A family friend comes over for tea and reports on a Korean movie she saw in Tokyo last week. The movie, whose title I will translate as "Spring Blossoms and Snowfall," is wildly popular in Japan and represents something of a love letter, or at least a big-hearted missive of conciliation, from Korea to Japan. Indeed, the actor who plays the male lead offered assistance following a Japanese flood faster than any Japanese thought to do. Oh and by Korea I mean the South of course. The North is a concentration camp, not something that can be called a country.

The movie is a clear rip-off of a Harrison Ford movie about a plane crash. No, not Six Days and Seven Nights, or Seven Days and Six Nights, the other one, where his wife is on the plane with her lover when it crashes and kills them both. Random Hearts.

But in this version of Randon Asian Hearts the plot has been cleverly changed to suit an Asian audience – an audience our friend tells us was entirely middle-aged and female except for her six-foot tall American husband, who was in the theater as part of his first trip to Japan and I can just imagine his sense of wonder and bewilderment. Apparently he also could not get past the ubiquitous vending machines and the fact that those machines sold beer and a cheap form of sake.

The Korean version still starts with an affair between His wife and Her husband, and a plane crash affecting their lovers' plane. But on that side of the globe the lovers very inconveniently survive. So we are in the hospital, where He retrieves and checks out his injured wife's cell phone and She retrieves her husband's cell phone (Asian high tech and lack of privacy!).
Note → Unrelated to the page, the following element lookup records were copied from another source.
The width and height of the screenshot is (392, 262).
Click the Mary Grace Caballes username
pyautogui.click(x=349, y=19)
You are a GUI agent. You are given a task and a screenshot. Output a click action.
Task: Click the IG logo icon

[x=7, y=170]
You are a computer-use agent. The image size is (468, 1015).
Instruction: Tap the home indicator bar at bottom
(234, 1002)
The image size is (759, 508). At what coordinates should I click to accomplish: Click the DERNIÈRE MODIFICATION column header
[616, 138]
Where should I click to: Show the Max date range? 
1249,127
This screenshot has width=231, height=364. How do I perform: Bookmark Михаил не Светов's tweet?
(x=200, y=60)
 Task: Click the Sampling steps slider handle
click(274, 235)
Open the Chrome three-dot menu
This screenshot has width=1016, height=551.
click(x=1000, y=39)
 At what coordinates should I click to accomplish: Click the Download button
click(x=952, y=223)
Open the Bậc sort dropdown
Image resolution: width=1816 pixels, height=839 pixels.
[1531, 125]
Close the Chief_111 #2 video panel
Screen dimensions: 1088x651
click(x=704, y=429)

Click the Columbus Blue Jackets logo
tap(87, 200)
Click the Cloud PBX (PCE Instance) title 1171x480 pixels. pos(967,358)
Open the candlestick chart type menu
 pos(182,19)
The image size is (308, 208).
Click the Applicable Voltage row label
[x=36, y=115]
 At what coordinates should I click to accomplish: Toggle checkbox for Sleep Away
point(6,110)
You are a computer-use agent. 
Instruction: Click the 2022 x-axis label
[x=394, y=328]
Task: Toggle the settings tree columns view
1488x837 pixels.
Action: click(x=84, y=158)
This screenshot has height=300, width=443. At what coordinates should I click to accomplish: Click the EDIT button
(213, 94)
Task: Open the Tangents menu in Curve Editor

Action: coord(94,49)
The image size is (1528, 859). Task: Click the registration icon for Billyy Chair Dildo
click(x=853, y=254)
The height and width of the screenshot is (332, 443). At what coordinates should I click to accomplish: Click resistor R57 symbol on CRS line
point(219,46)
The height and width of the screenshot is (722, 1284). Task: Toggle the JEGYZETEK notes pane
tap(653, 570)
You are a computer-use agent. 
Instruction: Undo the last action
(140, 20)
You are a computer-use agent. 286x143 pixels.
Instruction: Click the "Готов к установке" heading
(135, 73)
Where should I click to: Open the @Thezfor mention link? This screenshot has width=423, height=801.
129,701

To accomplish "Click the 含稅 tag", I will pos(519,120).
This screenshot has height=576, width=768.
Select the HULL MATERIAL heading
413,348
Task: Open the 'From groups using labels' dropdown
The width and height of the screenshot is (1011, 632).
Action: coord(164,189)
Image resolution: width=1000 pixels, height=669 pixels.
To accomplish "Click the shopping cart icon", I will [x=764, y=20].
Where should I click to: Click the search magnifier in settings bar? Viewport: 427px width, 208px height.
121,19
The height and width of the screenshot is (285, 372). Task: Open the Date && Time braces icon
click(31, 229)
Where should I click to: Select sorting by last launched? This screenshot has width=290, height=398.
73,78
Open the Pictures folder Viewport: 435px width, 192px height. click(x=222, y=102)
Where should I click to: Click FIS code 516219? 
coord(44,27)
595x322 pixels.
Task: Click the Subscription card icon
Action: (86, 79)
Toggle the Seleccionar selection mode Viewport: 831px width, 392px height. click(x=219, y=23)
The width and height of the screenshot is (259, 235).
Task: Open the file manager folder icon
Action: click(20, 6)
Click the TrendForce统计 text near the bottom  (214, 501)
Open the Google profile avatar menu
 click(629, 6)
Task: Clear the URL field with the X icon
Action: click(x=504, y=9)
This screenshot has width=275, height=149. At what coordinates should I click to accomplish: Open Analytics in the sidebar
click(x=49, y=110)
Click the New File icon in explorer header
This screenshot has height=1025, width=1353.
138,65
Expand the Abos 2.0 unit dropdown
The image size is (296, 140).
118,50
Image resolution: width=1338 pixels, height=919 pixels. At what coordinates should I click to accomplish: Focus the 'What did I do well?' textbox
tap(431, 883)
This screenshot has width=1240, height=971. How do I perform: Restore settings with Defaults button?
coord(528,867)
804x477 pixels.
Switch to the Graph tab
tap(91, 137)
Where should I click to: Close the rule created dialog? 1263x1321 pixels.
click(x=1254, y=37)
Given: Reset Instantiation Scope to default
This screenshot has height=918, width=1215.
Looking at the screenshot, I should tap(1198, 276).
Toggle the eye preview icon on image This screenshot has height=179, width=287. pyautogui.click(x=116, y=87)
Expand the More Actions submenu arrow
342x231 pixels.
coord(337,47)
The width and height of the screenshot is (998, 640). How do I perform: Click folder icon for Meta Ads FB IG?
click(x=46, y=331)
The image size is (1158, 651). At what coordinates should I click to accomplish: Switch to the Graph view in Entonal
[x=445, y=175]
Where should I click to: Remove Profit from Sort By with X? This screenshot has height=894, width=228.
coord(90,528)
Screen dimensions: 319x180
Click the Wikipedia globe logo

That's how they each discover the affair! And the reason He traces Her down is to ask her not to tell his father-in-law about their spouses' affair (Asian sense of duty, obligation and self-sacrifice!).

Yes, they go to bed (not Asian; decadent western influence!), but in the end her husband dies and – stroke of bad luck – his wife does not. He takes his wife home and politely informs her that "he died," referring to her lover. His wife weeps extravagantly and right in front him and he hides how grievously wounded he is by this (Asian stoicism!). He meets Her one last time, in a garden where they engage in one last round of their customarily spare and oblique dialogue:

"What do you like?"
"I like spring blossoms. What do you like?"
"I like snowfall."

The theater is filled with muted sobbing as it becomes clear that there love is not to be, and the viewers confront the impossibility of finally achieving one's heart's desire and the necessity of finally, fatalistically embracing one's, well, one's fate.

But is that specifically Asian or just a part of the human condition? Though over there they do make it into an art form.